Saturday, December 03, 2005

Whose Side Are They On?

Key Battleground in Iraq War is the U.S. Media; Troops Attack Media Misreporting December 1, 2005

WASHINGTON -- Accuracy in Media (AIM) pointed out today that the Bush Administration's new "National Strategy for Victory in Iraq" says that the enemy seeks to weaken U.S. resolve through "use of the media to spread propaganda and intimidate adversaries."

"The terrorists are using our own media against the cause of freedom and democracy in Iraq. Their clear objective is to demoralize the American side and convince the public that Iraq is a losing cause," said AIM editor Cliff Kincaid. "Is it any wonder that it's now being reported that military officials responded to this terrorist media campaign by paying for positive stories out of Iraq?"

Citing the findings of a recent Pew Research Center survey, Kincaid said that, "Our own media are part of the problem and standing in the way of a military victory." The survey found that 71 percent of the news media oppose U.S. military action in Iraq, compared to only 43 percent of the public at large. Forty-eight percent of the public supported military action in Iraq but only 28 percent of the media did so.

Kincaid explained, "Most of the major U.S. media have decided that the war was a mistake, and their negative coverage reflects that view. Everything we see, read and hear has to be viewed in that context. They want the U.S. to withdraw and fail."

But what do the troops think? Kincaid noted that NBC News reporter Jim Maceda recently spent some time with our troops in Iraq and they "blame reporters for what they see as a one-sided picture, saying that we tend to emphasize the violence and the death and under-report all the positive steps Iraq is taking."

"Our troops weren't paid to say that," noted Kincaid. "That's the general view of U.S. forces in Iraq. They despise the U.S. media."

Accuracy In Media (AIM) is a non-profit, grassroots citizens watchdog of the news media that critiques botched and bungled news stories and sets the record straight on important issues that have received slanted coverage.

To schedule an interview with AIM Editor Cliff Kincaid, contact Anne Tyrrell with Shirley & Banister Public Affairs at (703) 739-5920 or


At December 05, 2005 10:22 AM, Blogger Mike Hu said...

What I like about the new media writing style is that they take as few words to say all there is to say -- while the Associated Press/academic style is designed to give as little information as possible but to keep one reading, following in the format of the television news, in which, in the time it takes to tell us to watch the news at a later time, they could have told us what the news is.

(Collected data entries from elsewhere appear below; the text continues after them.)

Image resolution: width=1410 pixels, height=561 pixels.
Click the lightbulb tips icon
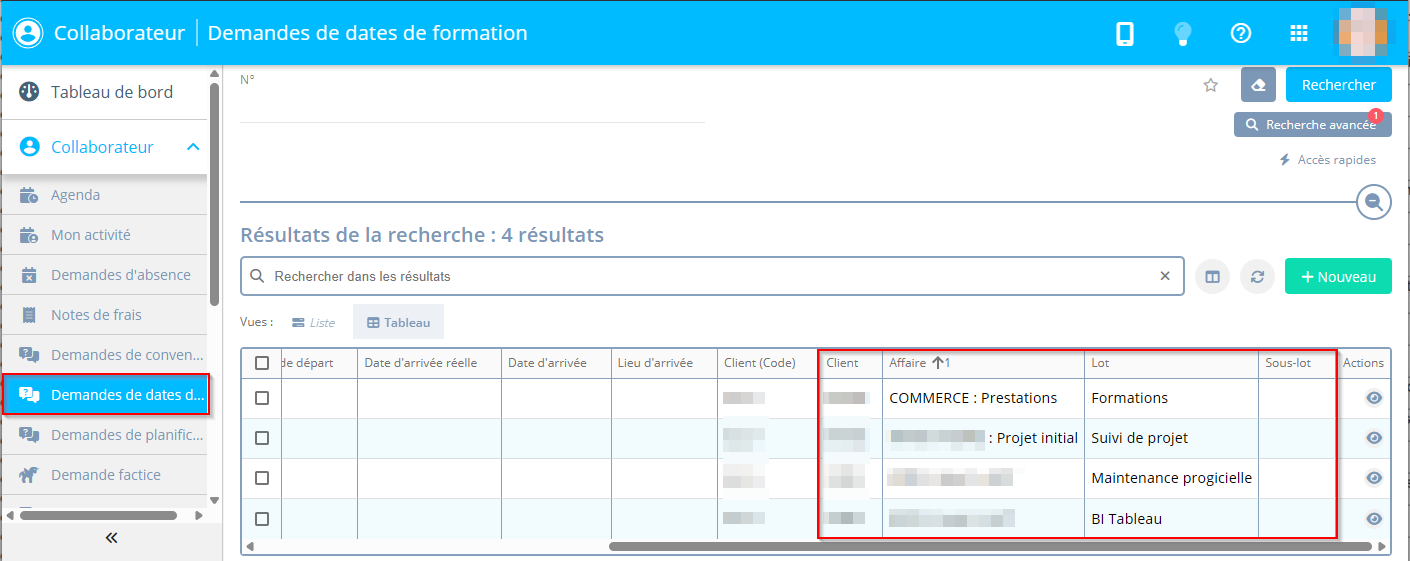click(x=1183, y=33)
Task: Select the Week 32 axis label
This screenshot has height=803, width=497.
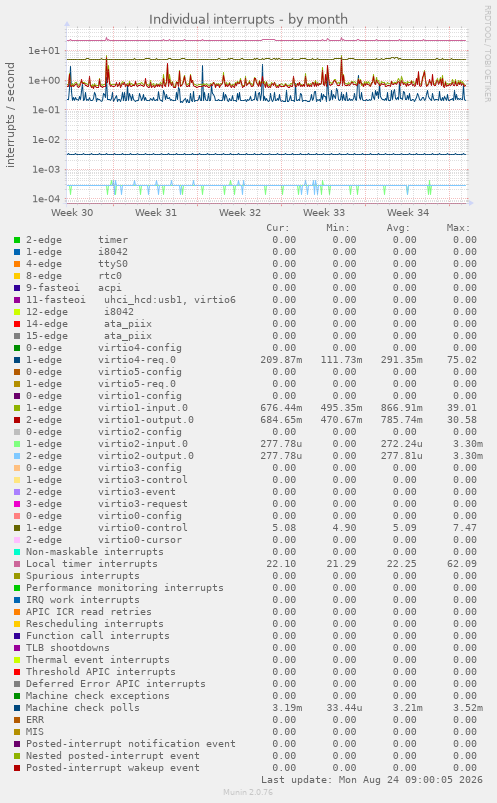Action: [x=240, y=213]
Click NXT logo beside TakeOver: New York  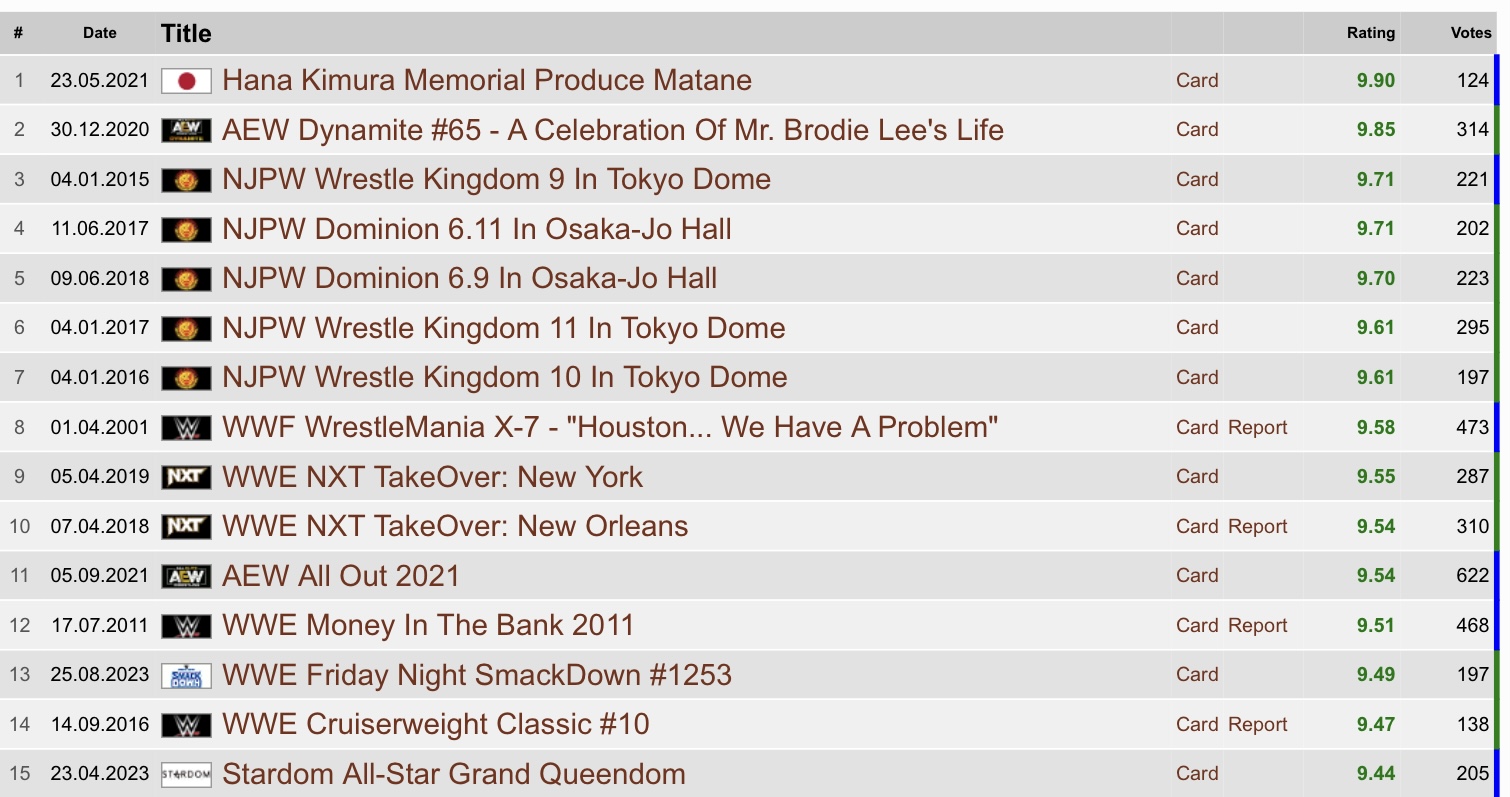click(186, 477)
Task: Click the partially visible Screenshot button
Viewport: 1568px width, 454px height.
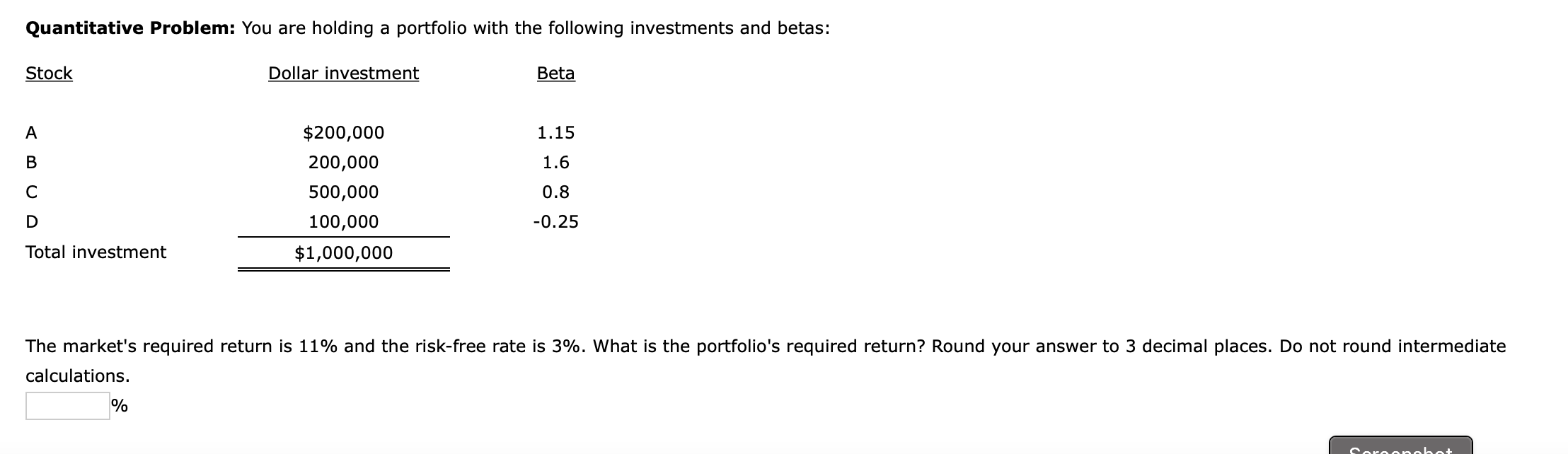Action: (x=1400, y=446)
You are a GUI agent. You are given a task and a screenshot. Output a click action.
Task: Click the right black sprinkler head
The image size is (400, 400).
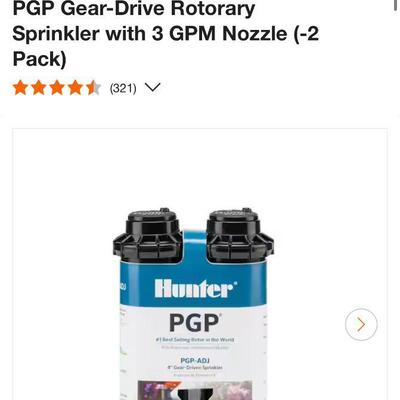[x=240, y=234]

It’s just one perennial bait and switch, until most intelligent and perceptive readers figure out there is no “there,” there -- and there is only hype and sizzle without any substance. And then they provide these commentaries lamenting the decline of reading and readership of that tradition of reading and learning without meaning -- that has so little payoff for so much work. These people give work, intelligence and learning a bad name.

So it was in the past that most people were discouraged from learning anything new or keeping up with information because most of it was just self-promotion and demagoguery. Fortunately, the Internet has allowed exposure to truly good and insightful writing and thinking -- without all the spin, control and manipulation, and once one sees that, they can’t go back to the old media.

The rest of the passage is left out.